Thermodynamic properties of helium bubbles in aged plutonium

Abstract

A qualitative model of the thermal properties of helium gas bubbles in aged plutonium metal is developed. Elasticity theory and plasticity are used to calculate the gas pressure inside the bubble. The chemical potential of a gas atom inside a bubble or a vacancy is estimated relative to an interstitial position. It is shown that the bubble expansion is controlled by plastic yield, with the gas pressure of the order of the yield stress σ y, in particular p=2/3 σ y. When the metal is at low temperatures (at or below 300 K), surface tension is not operative, since there is no diffusion to move material. When the metal is heated, surface tension becomes operative, but the bubble does not shrink, because elastic forces are reversed.
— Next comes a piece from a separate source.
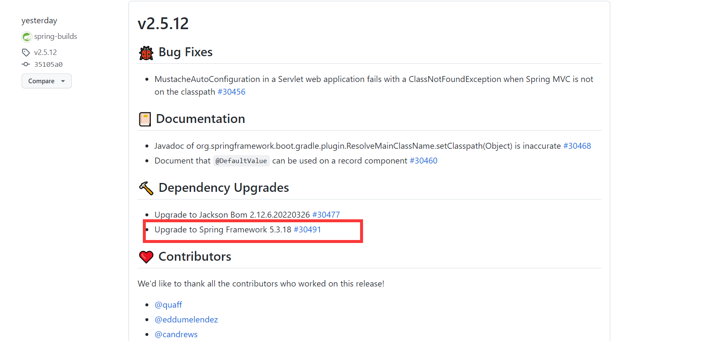The width and height of the screenshot is (710, 341).
Task: Open issue #30456 link
Action: (x=231, y=92)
Helium atoms are readily incorporated into existing bubbles. They also have a strong tendency to enter vacancies. This increases the equilibrium vacancy concentration as vacancy–helium complexes. While insignificant at room temperature (300 K), this tendency is important when the metal is heated: when the helium atom concentration increases, helium can migrate into bubbles. The effective pressure of 10 000 atm is then large enough to enable bubbles to grow, overcoming surface tension for bubbles of 5 nm diameter. When the metal is at room temperature, heterogeneous nucleation is required, most likely at grain boundaries.